* DATA UNDER STUDY

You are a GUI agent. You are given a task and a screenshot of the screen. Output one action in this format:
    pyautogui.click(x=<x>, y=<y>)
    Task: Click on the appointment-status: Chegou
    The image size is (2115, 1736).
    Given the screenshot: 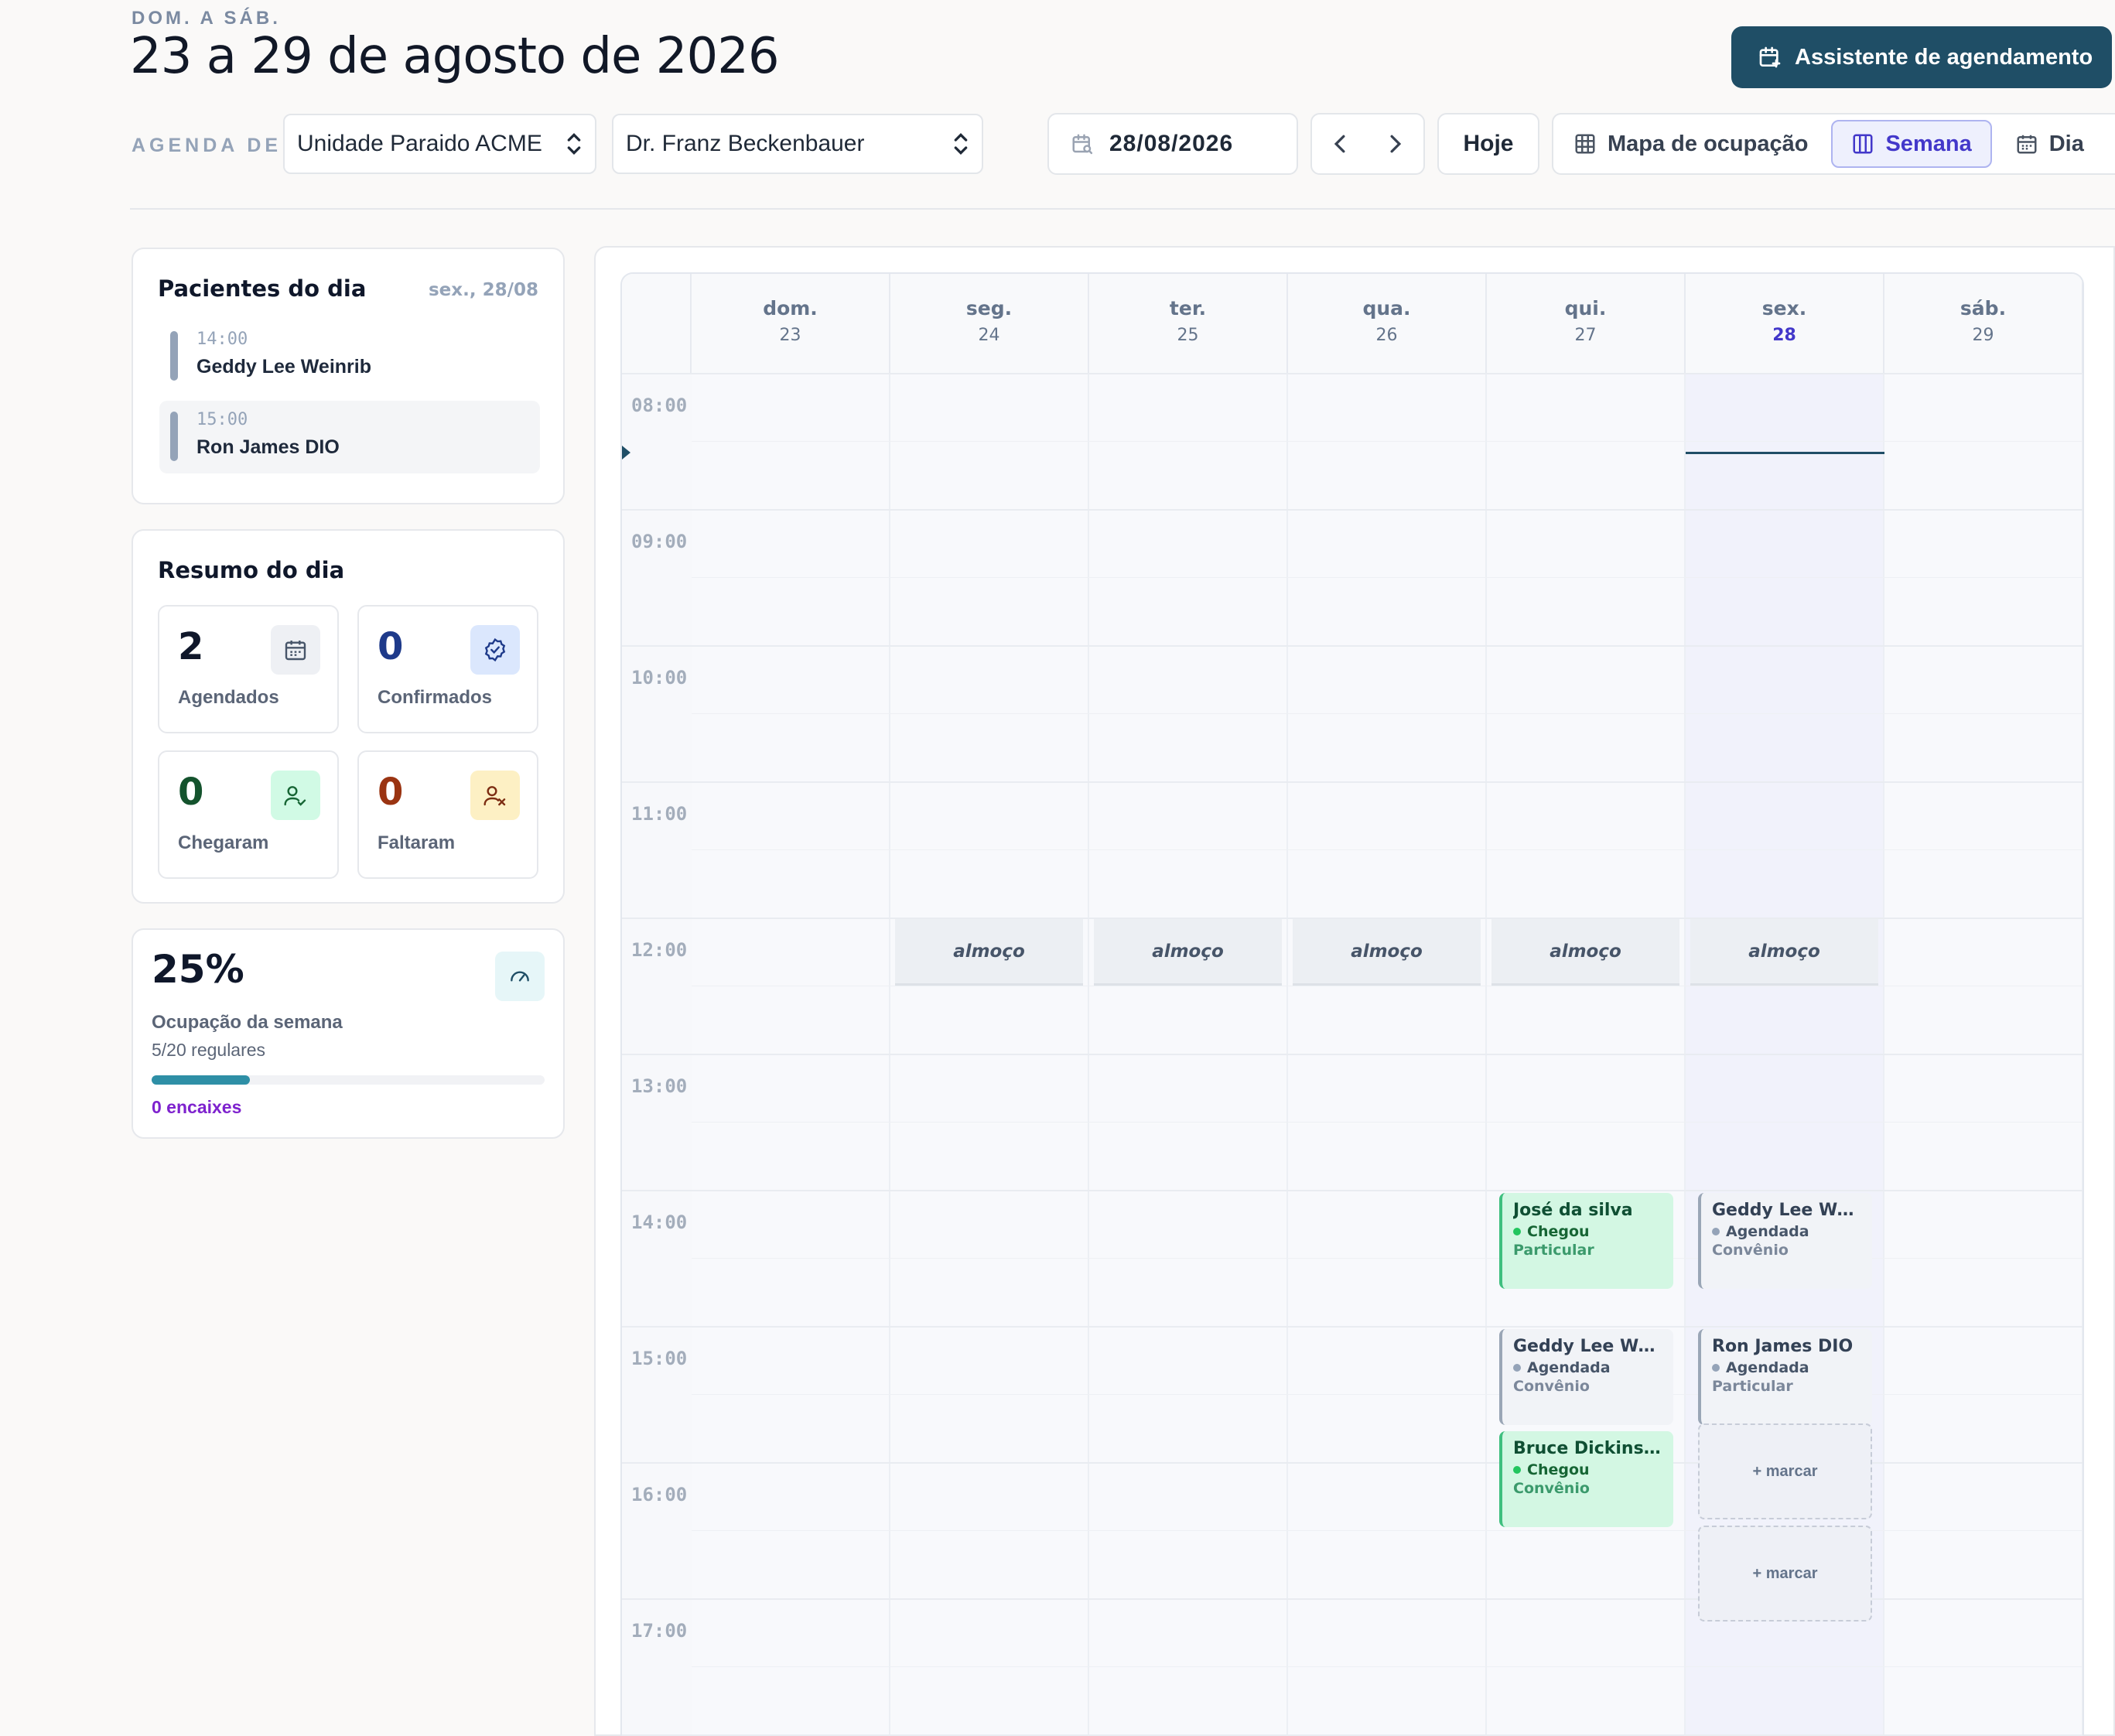 What is the action you would take?
    pyautogui.click(x=1589, y=1231)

* TASK DETAILS
Transcribe the listing character for character, from its first line through the line that contains "The image size is (2115, 1736).".

* WRITTEN SOLUTION
You are a GUI agent. You are given a task and a screenshot of the screen. Output one action in this format:
    pyautogui.click(x=<x>, y=<y>)
    Task: Click on the appointment-status: Chegou
    The image size is (2115, 1736).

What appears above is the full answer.